[Start of Attachment]

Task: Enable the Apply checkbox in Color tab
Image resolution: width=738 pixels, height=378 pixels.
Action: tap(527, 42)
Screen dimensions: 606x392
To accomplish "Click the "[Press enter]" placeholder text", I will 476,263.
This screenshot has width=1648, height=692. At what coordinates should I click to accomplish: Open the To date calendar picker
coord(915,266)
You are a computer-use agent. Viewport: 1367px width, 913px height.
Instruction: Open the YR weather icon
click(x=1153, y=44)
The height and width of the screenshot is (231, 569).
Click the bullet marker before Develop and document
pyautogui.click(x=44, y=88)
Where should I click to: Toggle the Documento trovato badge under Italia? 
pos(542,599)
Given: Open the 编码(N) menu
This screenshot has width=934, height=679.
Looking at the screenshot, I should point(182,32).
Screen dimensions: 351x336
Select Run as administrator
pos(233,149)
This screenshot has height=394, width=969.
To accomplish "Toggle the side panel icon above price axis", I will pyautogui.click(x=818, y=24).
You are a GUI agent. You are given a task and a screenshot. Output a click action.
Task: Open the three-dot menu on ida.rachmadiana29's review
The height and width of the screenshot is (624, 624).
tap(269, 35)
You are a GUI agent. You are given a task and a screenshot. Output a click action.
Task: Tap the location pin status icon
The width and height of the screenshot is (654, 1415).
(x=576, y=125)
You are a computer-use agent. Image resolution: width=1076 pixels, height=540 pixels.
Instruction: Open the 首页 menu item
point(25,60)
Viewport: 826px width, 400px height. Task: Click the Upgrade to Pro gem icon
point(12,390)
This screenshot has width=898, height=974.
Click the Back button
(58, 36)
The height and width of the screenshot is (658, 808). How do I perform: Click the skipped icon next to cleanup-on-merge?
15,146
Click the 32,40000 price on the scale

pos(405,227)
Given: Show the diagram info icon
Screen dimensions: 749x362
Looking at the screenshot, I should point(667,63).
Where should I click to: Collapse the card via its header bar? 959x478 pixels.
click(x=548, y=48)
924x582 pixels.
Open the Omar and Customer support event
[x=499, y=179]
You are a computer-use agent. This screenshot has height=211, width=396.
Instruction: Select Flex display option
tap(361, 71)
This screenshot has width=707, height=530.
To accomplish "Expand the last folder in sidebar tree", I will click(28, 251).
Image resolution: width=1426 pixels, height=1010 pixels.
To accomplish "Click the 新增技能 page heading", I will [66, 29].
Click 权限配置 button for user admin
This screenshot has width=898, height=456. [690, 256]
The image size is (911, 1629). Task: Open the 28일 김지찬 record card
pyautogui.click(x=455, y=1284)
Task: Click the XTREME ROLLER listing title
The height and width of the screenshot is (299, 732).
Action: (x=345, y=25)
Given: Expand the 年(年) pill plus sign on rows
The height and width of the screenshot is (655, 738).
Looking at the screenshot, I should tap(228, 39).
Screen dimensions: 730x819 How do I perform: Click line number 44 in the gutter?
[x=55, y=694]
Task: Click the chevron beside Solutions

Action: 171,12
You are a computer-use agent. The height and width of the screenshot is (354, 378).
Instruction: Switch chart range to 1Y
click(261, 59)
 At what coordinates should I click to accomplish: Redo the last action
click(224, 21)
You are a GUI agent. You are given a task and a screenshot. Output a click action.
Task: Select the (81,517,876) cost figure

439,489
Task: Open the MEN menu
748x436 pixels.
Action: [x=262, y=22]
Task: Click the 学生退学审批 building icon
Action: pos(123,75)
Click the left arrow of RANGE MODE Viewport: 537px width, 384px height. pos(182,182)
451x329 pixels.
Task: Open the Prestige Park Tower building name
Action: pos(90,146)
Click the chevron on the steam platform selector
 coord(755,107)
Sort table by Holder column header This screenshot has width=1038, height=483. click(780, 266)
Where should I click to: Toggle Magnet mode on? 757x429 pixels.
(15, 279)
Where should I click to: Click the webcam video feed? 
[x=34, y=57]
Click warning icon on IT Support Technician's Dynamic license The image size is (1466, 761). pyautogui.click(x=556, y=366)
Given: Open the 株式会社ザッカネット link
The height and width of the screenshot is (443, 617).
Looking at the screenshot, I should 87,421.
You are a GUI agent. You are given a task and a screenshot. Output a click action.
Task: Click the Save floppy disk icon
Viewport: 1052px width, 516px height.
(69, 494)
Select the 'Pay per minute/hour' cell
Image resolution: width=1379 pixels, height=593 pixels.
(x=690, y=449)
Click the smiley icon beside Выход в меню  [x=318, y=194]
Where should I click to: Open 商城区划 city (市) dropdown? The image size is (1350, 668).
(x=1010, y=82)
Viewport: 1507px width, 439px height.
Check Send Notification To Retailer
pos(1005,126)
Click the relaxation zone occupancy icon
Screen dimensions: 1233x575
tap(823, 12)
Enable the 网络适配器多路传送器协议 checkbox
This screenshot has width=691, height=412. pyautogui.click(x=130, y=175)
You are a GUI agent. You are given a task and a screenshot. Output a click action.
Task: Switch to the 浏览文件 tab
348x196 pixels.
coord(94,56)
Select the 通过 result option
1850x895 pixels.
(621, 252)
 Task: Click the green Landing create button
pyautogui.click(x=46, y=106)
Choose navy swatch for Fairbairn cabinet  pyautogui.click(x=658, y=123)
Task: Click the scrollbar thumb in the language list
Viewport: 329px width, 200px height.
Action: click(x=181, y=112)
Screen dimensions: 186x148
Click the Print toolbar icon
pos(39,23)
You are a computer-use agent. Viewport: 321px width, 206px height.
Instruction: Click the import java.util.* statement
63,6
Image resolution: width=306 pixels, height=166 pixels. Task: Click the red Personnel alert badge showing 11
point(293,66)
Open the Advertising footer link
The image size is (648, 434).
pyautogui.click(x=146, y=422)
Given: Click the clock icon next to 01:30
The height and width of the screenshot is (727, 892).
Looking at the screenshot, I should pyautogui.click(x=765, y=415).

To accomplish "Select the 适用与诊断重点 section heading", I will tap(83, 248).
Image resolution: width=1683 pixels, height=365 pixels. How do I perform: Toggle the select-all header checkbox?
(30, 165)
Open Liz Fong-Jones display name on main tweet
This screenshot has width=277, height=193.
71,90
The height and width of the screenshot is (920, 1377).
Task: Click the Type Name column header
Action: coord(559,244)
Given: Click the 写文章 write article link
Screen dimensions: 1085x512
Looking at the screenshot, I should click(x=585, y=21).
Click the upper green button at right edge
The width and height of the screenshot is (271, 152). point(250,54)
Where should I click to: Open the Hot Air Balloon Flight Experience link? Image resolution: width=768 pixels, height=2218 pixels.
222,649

[End of Attachment]

EXERCISE PROMPT:
Every line above that includes the word "will" must appear in the answer.

ANSWER BELOW:
To accomplish "Click the "[Press enter]" placeholder text", I will 476,263.
To accomplish "Toggle the side panel icon above price axis", I will pyautogui.click(x=818, y=24).
To accomplish "Expand the last folder in sidebar tree", I will click(28, 251).
To accomplish "Click the 新增技能 page heading", I will [66, 29].
To accomplish "Select the 适用与诊断重点 section heading", I will tap(83, 248).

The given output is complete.